(THINGS TO DO)
a. Summarize the passage on the Erie Canal and American views of the future in two sentences.
b. Carry on the passage about the Erie Canal and American attitudes toward the future, beginning after its final sentence.

(SUPPLIED PASSAGE)

By the early-1820s, London investors were eager to buy Erie Canal bonds, even though it was just a decade earlier that British troops had burned Washington D.C. The canal’s foremost advocate, New York Gov. DeWitt Clinton, opened the waterway with a weeklong celebration in October 1825, topped by pouring Lake Erie water into the Atlantic. The U.S. had come to be seen as a country that embraced the future, a reputation that would persist over centuries.

The current decade will see the canal’s 2025 bicentennial, followed the next year by the U.S. Semiquincentennial, officially marking the nation’s 250th anniversary. Recalling the U.S. Bicentennial, I know such celebrations can’t conceal a nation’s troubles, as in that post-Vietnam, post-Watergate, inflation- and crime-ridden juncture of national self-doubt. Yet the 1970s of my childhood still had some vivid and hopeful views of the future, as with NASA’s sketches of orbital colonies or kids’ letters to the people of 2076.

In his book Evil Geniuses, Kurt Andersen complains that American culture has become increasingly past-oriented over the last several decades. Looking through old photos, he notes that the look of everyday life—clothing, vehicles, buildings—used to change much faster, say in 1950–1970 compared to 2000–2020. He sees a political aspect to this: “The general default to nostalgia that started in the 1970s helped soften the ground for the right’s project,” making people more amenable to old-style economic nostrums and a lack of political reform.

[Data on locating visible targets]
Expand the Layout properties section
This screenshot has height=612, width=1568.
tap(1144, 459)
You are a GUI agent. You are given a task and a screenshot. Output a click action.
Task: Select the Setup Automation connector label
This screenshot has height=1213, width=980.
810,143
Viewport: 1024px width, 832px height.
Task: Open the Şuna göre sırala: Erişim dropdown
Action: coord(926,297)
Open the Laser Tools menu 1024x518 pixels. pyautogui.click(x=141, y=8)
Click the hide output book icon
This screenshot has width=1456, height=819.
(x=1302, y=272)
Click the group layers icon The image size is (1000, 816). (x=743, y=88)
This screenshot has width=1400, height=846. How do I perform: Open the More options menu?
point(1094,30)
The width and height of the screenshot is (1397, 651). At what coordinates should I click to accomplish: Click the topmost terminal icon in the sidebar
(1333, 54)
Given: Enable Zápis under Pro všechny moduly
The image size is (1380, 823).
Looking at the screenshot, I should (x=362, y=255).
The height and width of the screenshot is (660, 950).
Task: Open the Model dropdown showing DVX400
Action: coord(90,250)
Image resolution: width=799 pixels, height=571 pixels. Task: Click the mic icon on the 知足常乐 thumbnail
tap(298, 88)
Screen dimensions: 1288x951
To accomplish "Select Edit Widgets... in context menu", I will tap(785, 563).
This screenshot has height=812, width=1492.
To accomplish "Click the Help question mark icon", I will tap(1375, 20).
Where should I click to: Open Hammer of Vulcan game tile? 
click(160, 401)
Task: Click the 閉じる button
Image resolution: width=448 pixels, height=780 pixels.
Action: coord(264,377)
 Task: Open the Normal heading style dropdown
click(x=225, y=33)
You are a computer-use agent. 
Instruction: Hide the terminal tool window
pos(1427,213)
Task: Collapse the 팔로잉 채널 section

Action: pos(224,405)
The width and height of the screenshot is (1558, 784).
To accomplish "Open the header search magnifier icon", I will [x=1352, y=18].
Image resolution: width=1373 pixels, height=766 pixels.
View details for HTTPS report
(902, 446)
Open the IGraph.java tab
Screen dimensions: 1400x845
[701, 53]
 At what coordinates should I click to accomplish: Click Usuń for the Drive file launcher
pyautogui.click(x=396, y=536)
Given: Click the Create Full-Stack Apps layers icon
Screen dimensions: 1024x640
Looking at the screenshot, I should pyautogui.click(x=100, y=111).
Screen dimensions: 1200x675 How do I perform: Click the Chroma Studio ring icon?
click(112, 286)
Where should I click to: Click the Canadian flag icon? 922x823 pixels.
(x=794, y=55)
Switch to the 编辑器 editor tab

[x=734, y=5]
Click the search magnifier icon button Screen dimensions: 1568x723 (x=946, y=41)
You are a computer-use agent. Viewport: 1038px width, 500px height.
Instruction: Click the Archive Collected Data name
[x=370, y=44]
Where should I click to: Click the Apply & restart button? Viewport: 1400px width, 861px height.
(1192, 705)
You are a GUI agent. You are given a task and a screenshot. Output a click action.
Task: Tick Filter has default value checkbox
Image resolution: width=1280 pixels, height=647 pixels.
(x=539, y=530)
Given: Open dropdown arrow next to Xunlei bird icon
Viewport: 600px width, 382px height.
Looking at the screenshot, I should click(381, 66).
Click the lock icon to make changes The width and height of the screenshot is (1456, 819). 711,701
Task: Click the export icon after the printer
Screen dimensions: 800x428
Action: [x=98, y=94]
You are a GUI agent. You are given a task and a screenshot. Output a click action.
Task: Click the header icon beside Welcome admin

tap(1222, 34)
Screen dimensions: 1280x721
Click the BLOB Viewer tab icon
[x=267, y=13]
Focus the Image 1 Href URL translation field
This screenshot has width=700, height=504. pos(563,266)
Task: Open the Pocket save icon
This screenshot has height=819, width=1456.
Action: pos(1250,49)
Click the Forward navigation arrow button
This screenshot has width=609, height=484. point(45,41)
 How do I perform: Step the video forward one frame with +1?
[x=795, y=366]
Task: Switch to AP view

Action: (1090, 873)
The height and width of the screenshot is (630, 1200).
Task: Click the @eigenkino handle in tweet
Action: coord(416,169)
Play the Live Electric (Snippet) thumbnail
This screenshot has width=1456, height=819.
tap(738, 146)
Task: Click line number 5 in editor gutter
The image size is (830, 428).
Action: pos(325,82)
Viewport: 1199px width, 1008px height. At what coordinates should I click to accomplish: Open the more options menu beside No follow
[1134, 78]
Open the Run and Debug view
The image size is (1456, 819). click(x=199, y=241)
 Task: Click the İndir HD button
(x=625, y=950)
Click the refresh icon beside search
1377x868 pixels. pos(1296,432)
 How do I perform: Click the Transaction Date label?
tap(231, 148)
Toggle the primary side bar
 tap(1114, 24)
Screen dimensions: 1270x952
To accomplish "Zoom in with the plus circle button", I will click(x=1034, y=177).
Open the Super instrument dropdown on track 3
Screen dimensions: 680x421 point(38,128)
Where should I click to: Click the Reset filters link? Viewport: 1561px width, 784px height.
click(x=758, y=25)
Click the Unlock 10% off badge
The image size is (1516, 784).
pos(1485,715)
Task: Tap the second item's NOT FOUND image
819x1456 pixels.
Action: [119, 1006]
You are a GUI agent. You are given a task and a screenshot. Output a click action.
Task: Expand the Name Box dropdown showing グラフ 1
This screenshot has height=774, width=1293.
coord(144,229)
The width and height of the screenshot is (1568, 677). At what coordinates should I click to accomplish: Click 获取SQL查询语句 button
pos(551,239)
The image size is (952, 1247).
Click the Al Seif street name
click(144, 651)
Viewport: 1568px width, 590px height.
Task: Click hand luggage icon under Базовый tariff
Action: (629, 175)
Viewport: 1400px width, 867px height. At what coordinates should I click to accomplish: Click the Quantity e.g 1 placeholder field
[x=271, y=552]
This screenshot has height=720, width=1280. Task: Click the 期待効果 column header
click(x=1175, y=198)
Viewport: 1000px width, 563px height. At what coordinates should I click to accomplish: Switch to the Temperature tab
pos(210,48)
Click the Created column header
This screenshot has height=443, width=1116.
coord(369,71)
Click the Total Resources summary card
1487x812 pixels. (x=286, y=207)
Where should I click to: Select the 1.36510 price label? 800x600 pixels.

(EXPECTED RESULTS)
a. In the early 1820s London investors were eager to buy Erie Canal bonds, and New York Gov. DeWitt Clinton opened the canal in October 1825 with a weeklong celebration, at a time when the U.S. came to be seen as a country that embraced the future. With the canal's 2025 bicentennial and the nation's 250th anniversary approaching, the passage recalls hopeful visions of the future in the troubled 1970s and cites Kurt Andersen's argument in Evil Geniuses that American culture has grown past-oriented, a nostalgia he says helped the right's project.

b.
I think there’s something to that. But I don’t think it’s a condition that holds indefinitely. Granted, I overshot with my pre-election prediction that a 40-year span of right-wing dominance was as good as over. But the election results suggest fatalism is not in order. Old voting patterns have broken up. Arizona and Georgia now look to be swing states, and no one can be sure what’ll happen in the latter’s runoff elections in January.

Some of my fellow Biden supporters reacted to the gradually unveiled election results with grimness, even as it became apparent that Biden was heading to victory. They lamented that the Senate hadn’t flipped, the presidential race had been closer than they expected, so many millions had voted for Trump and thus shown they’re fine with racism, authoritarianism, etc.

True. But there’ve always been millions ready to vote for ill-conceived alternatives. The remedy is to show that when your candidates and ideas gain, better things happen. That will require some forward-looking visions of America, not despair that the country is so benighted.

Here’s something I’d like to see: more wildlife corridors. Animals have better survival chances when they’re able to move from one area to another, rather than confined to a single protected zone; that involves such measures as building overpasses and underpasses to circumvent highways. The idea has made headway in policy and legislative circles, for example in a bill that passed the House last summer with some Republican support. The Democrats’ 2020 platform contains a proposal known as “30 by 30,” to protect 30 percent of U.S. land and waters by 2030, which includes a focus on corridor conservation to safeguard migratory routes.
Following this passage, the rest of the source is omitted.